→ EXCERPT TO READ

I am asking an honest question. No fight intended. At what point do we stop letting Pagans determine what we can and can't do?

Perhaps people will come into my house, see cut flowers, and get the wrong idea?


----------



## LadyFlynt (Dec 20, 2006)

How about thinking of it this way...at what point will we obey or not obey God?


----------



## MrMerlin777 (Dec 20, 2006)

kvanlaan said:


> That's one thing (among others) that I like about your post, *lots* of common sense.



Cheers. Thank you.


----------



## kvanlaan (Dec 21, 2006)

In our first apartment in China, there were no traps in the bathroom piping. Hence, sewage "fragrances" remained within our home 24/7. To cover the odor a bit, we used to burn incense (there wasn't much else here at the time - it was 1997). This is the mark of a Buddhist in China and a couple of people told us as much (as in "the locals will think you're Buddhist, put it away.") We found it a source of conversation to tell our Ayi (house help) for one, that we weren't Buddhist, we were Christian and _why_ that was so different, so very different, from Buddhism. Though her mother was a steadfast Buddhist all her life, our Ayi is a believer today. I don't know that we helped that along, but I don't think we delayed that transformation with our burning of incense.

→ DIRECTIVE A
Answer these questions about the forum thread excerpt, one per line:
(i) In the opening post, what might people see in the poster's house and get the wrong idea about?
(ii) What question does LadyFlynt suggest thinking about instead?
(iii) In what year did kvanlaan's household burn incense in their first apartment in China?
→ DIRECTIVE B
Reproduce the forum thread excerpt between "I am asking" and "not obey God?", inclusive.
→ DIRECTIVE C
Carry on the forum thread about Christians and Pagan practices from where it stops.

→ DATASET EXCERPT
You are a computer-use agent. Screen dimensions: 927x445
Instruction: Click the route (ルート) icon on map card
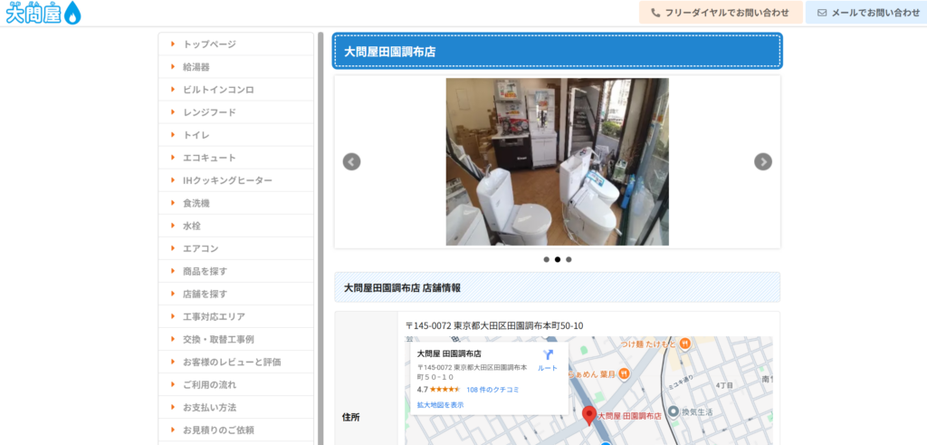tap(548, 355)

→ EXPECTED OUTPUT A
(i) Cut flowers
(ii) At what point will we obey or not obey God?
(iii) 1997

→ EXPECTED OUTPUT B
I am asking an honest question. No fight intended. At what point do we stop letting Pagans determine what we can and can't do?

Perhaps people will come into my house, see cut flowers, and get the wrong idea?


----------



## LadyFlynt (Dec 20, 2006)

How about thinking of it this way...at what point will we obey or not obey God?

→ EXPECTED OUTPUT C
One question: Are the flowers in such a prominent position that they would lead people to believe that they are in some way the focal point of worship? It is a Christian church after all, and even the most iconoclastic among us would likely have a cross (or several) present in the sanctuary.

I think that when we look at what the pagans or even the world does and how that may lead others astray due to the examples we set (should they be too close to pagan/worldly practices), we have to look at what we are doing and its context. 

Saying that I listen to Black Sabbath to help lead into conversations with non-believers is absolute rubbish. But flowers are an unadulterated part of His creation, I don't know that I can find a fault there, save if they are too prominent or there are so many that they distract from the worship service (i.e. does the front of your church look like a TBN studio?). Then, yes, they should be removed. If that is not the case, it would be more important to me to make sure that they were donated and not purchased with church funds - there's a hair that I can see worth the splitting... (We all have our vices!)


----------



## ChristopherPaul (Dec 21, 2006)

LadyFlynt said:


> How about thinking of it this way...at what point will we obey or not obey God?



At all points we obey God.

At what point do we stop letting Pagans determine what we can and can't do?

Perhaps people will come into my house, see cut flowers, and get the wrong idea?


----------



## LadyFlynt (Dec 21, 2006)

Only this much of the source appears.